About the two circles. Here is a plan: just send the point $-2i$ to $\infty$ somehow. For instance, by $z \to 1/(z+2i)$. Then look at what happens to the circles. They will map to two parallel lines, but probably not the lines that you want. But this is not a problem: you can simply add a second transformation that will map the two lines that you have to the two lines that you want.
As for the second question, it probably does. Have you tried it?
UPDATE: Here is a more detailed answer to the second question. We have four distinct concyclic points and we need to prove that there is a Möbius transform that sends them to $\pm1,\,\pm k$ where $k \in (0,\,1)$. Here is a rough sketch of a proof.
Step 1. The points are concyclic, so there is a Möbius transformation that maps them all onto the real axis. So we can assume from the start that our 4 points are all on the real axis.
Step 2. We have 4 points $z_1,\,z_2,\,z_3,\,z_4$ on the real axis. Prove that there exists such a $k\in (0,1)$ that two cross-ratios are equal: $ (z_1,z_2;z_3,z_4)=(k,-k;1,-1). $ Technical detail: you might need to relabel points $z_i$ in a different order to do this.

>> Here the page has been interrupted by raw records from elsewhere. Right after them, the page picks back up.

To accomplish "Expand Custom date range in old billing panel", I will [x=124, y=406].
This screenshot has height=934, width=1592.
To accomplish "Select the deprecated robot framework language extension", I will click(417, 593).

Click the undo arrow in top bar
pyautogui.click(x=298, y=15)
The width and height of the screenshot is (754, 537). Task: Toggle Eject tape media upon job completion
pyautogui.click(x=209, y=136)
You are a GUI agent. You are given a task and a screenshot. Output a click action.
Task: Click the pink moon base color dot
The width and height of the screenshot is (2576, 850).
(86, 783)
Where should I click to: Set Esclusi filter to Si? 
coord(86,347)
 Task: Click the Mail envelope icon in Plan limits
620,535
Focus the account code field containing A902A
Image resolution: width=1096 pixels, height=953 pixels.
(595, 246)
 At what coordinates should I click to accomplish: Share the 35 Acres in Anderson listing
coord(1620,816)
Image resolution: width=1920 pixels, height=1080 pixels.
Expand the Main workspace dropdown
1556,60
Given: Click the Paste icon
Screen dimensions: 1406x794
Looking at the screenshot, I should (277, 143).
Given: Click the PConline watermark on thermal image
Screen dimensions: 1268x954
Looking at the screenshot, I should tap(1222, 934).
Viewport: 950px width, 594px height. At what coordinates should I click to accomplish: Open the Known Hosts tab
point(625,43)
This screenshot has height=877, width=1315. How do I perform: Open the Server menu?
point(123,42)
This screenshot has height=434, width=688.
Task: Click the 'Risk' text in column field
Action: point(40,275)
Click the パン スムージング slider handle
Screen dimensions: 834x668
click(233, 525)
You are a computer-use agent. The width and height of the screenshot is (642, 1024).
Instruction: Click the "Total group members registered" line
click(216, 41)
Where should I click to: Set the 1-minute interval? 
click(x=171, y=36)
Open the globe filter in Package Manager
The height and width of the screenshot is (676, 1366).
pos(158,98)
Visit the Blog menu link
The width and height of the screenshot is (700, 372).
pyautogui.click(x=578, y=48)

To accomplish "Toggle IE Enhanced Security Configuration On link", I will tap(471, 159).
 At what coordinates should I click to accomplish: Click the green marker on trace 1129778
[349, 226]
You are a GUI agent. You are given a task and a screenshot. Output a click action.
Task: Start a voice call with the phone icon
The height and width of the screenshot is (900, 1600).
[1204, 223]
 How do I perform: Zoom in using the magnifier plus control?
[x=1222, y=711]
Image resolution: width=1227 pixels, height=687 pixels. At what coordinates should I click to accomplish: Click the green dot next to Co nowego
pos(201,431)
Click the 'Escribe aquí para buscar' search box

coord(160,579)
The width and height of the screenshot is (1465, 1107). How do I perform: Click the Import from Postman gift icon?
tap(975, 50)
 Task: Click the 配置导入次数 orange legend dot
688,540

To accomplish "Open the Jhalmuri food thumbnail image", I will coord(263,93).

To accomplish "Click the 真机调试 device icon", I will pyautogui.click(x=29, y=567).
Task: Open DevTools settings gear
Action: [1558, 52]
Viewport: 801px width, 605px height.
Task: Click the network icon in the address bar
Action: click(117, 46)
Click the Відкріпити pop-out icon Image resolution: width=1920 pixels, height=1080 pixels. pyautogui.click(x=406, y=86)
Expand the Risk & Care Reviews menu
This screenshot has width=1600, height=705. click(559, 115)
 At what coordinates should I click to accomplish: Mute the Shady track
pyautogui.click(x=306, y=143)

Step 3. Now you can use the fact that Möbius transformations can be specified by three points. So there is a Möbius transformation $\omega$ such that $\omega(z_1)=k,\,\omega(z_2)=-k$ and $\omega(z_3)=1$. And you can prove that $\omega(z_4)$ will be automatically equal to $-1$ using the fact that $(z_1,z_2;z_3,z_4)=(k,-k;1,-1)$. This is it.